Using tempor.benchmarks.benchmark_models

The tempor.benchmarks.benchmark_models function provides a quick way to benchmark a number of models (plugins) for a particular task.

It takes a list of models (these may also be a Pipeline) and a dataset, and performs cross-validation to get the mean and standard deviation of the various metrics.

It returns a tuple (results_readable, results) as below.

[ ]:
from tempor.benchmarks import benchmark_models
from tempor import plugin_loader

from IPython.display import display

dataset = plugin_loader.get("prediction.one_off.sine", plugin_type="datasource", random_state=42, no=25).load()
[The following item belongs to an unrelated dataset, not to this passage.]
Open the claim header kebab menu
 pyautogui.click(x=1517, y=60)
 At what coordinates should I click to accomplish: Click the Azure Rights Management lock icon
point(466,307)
results_readable, results = benchmark_models(
    task_type="prediction.one_off.classification",
    tests=[
        ("model_1", plugin_loader.get("prediction.one_off.classification.nn_classifier", n_iter=10)),
        ("model_2", plugin_loader.get("prediction.one_off.classification.ode_classifier", n_iter=100)),
    ],
    data=dataset,
    n_splits=3,
)

print("Results in easily-readable format:")
display(results_readable)

print("Full results:\n")
for model, value in results.items():
    print(f"{model}:")
    display(value)
2023-11-16 22:18:41 | INFO     | tempor.benchmarks.benchmark:benchmark_models:104 | Test case: model_1
2023-11-16 22:18:45 | INFO     | tempor.models.ts_model:_train:388 | Epoch:0| train loss: 0.68637615442276, validation loss: 0.6680578589439392
2023-11-16 22:18:46 | INFO     | tempor.models.ts_model:_train:388 | Epoch:0| train loss: 0.6887814402580261, validation loss: 0.6939960718154907
2023-11-16 22:18:47 | INFO     | tempor.models.ts_model:_train:388 | Epoch:0| train loss: 0.6906945109367371, validation loss: 0.6966598033905029
2023-11-16 22:18:47 | INFO     | tempor.benchmarks.benchmark:benchmark_models:104 | Test case: model_2
2023-11-16 22:18:52 | INFO     | tempor.models.ts_ode:_train:617 | Epoch:99| train loss: 0.6465951204299927, validation loss: 0.5632617473602295
2023-11-16 22:18:58 | INFO     | tempor.models.ts_ode:_train:617 | Epoch:99| train loss: 0.913261890411377, validation loss: 0.8132617473602295
2023-11-16 22:19:04 | INFO     | tempor.models.ts_ode:_train:617 | Epoch:99| train loss: 0.7132617831230164, validation loss: 0.8132617473602295
Results in easily-readable format:
model_1 model_2
accuracy 0.602 +/- 0.033 0.519 +/- 0.105
f1_score_micro 0.602 +/- 0.033 0.519 +/- 0.105
f1_score_macro 0.375 +/- 0.013 0.338 +/- 0.048
f1_score_weighted 0.453 +/- 0.04 0.361 +/- 0.116
kappa 0.0 +/- 0.0 0.0 +/- 0.0
kappa_quadratic 0.0 +/- 0.0 0.0 +/- 0.0
recall_micro 0.602 +/- 0.033 0.519 +/- 0.105
recall_macro 0.5 +/- 0.0 0.5 +/- 0.0
recall_weighted 0.602 +/- 0.033 0.519 +/- 0.105
precision_micro 0.602 +/- 0.033 0.519 +/- 0.105
precision_macro 0.301 +/- 0.016 0.259 +/- 0.053
precision_weighted 0.363 +/- 0.039 0.28 +/- 0.104
mcc 0.0 +/- 0.0 0.0 +/- 0.0
aucprc 0.385 +/- 0.028 0.588 +/- 0.292
aucroc 0.311 +/- 0.083 0.583 +/- 0.312
Full results:

model_1:
mean stddev
accuracy 0.601852 0.032736
f1_score_micro 0.601852 0.032736
f1_score_macro 0.375458 0.012951
f1_score_weighted 0.452788 0.039572
kappa 0.000000 0.000000
kappa_quadratic 0.000000 0.000000
recall_micro 0.601852 0.032736
recall_macro 0.500000 0.000000
recall_weighted 0.601852 0.032736
precision_micro 0.601852 0.032736
precision_macro 0.300926 0.016368
precision_weighted 0.363297 0.038647
mcc 0.000000 0.000000
aucprc 0.385185 0.028154
aucroc 0.311111 0.083148
model_2:
mean stddev
accuracy 0.518519 0.105369
f1_score_micro 0.518519 0.105369
f1_score_macro 0.338162 0.047609
f1_score_weighted 0.360713 0.115623
kappa 0.000000 0.000000
kappa_quadratic 0.000000 0.000000
recall_micro 0.518519 0.105369
recall_macro 0.500000 0.000000
recall_weighted 0.518519 0.105369
precision_micro 0.518519 0.105369
precision_macro 0.259259 0.052684
precision_weighted 0.279964 0.104057
mcc 0.000000 0.000000
aucprc 0.587731 0.291568
aucroc 0.583333 0.311805

Supported tasks

⚠️ Not all task types are supported by benchmark_models yet.

Supported tasks (for each task_type argument): * task_type="prediction.one_off.classification". * task_type="prediction.one_off.regression". * task_type="time_to_event".